Picking on Abigail Adams first, Mayo suggests that even though she's not the "submissive hausfrau" that the "lazy reader" would probably consider her to be, that's probably the only reason Council member Brent McGuire decided to choose her. Evidently playing the part of the "lazy reader" himself, Mayo ignores McGuire's explanation of why he chose Adams 300 years after her death, or even his praise of her strengths. What Mayo seems to focus on instead is the seeming contradiction that any strong female could "recognize the protective impulse in a man, [and] also invoke the name of God," as McGuire praises Adams for doing. What real women need men or God, anyway?

Next up for Mayo's questionable scrutiny is Mother Teresa. Now, if you missed Mayo's article, his critique of Mother Teresa is reason enough to go hunt this one down at 14 Plympton, because surely Mayo's is the first to find fault with a "future saint." Calling her "Miss Teresa," Mayo derides her selection on the basis of her being "a humble, selfless, obedient woman," saying that we conservatives probably didn't choose her for her true merits--that is, for her devotion to the poor. Never mind that Council member Brian E. Malone noted these characteristics in opposition to the "radical individualism" that feminists support, or that he noted that Mother Teresa's message was one which everyone--male and female--should follow.
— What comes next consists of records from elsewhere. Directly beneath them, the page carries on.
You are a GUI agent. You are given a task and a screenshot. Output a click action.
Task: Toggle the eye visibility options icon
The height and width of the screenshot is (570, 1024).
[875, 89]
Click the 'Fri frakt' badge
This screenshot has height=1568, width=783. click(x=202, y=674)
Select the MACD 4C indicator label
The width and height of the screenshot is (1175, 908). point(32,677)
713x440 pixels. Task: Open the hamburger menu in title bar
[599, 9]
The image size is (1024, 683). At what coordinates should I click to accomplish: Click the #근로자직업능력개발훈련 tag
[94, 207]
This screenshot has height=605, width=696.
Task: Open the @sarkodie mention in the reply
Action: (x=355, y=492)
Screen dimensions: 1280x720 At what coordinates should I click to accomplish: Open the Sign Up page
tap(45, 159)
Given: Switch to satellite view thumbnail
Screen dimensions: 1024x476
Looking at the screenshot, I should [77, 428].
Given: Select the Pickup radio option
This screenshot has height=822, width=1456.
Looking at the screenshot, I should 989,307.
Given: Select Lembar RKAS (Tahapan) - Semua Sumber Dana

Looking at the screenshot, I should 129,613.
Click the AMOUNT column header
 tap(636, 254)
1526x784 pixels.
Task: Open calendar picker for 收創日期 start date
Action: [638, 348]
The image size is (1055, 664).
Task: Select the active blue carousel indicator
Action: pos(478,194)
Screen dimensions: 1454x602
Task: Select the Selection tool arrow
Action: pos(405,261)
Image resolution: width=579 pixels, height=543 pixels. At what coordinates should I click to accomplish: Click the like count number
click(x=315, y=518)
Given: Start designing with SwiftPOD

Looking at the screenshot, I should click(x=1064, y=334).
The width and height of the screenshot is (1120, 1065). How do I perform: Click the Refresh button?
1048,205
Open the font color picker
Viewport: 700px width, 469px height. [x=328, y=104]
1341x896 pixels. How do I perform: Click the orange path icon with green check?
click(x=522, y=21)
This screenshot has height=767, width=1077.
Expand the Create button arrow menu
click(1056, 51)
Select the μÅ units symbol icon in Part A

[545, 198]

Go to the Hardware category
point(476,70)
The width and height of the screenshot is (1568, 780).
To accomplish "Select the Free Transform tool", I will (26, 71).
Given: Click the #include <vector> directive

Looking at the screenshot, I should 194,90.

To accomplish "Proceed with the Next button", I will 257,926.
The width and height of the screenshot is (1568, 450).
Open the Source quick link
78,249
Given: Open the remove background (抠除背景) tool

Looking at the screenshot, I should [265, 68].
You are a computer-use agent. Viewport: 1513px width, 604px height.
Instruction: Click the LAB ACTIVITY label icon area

Maggie Gallagher, a conservative columnist for New York Newsday and National Review, is the next subject of Mayo's derision. Since Gallagher holds something of the positions of power that feminists subscribe for women, Mayo doesn't have much to say here--so he makes something up. Quoting from my summary of Gallagher, Mayo writes, "Maggie Gallagher, a conservative columnist, believes that `women need the support of men...and it is only within the commitment of marriage that this support is guaranteed.'" Unfortunately, the sentence actually read, "Because of their desires, women need the support of men (as men need the support of women, though for different reasons), and it is only within the commitment of marriage that this support is guaranteed." Mayo's convenient ellipsis directly alters the meaning of the sentence I should know; I wrote the sentence Mayo mistakenly attributes to Gallagher.

Mayo's main objection to Council member Tom E. Woods' selection--the United Daughters of the Confederacy--was much loftier. Dredging up the whole Confederate flag ordeal, Mayo suggests that these ladies exist to offend the likes of Senator Carol Moseley-Braun, rather than to preserve Southern culture. Mayo responds to Woods' description of Moseley-Braun as an "arrogant elite" by suggesting that Peninsula is presumptuous in suggesting that a Black female could actually be an elite. I hope all of those who feel black women are unqualified to be members of the elite are, like Mayo, no longer part of the conservative movement.

With Karen Boyle on the "right," and Michael Mayo on the left, no wonder women are confused about the meaning of womanhood.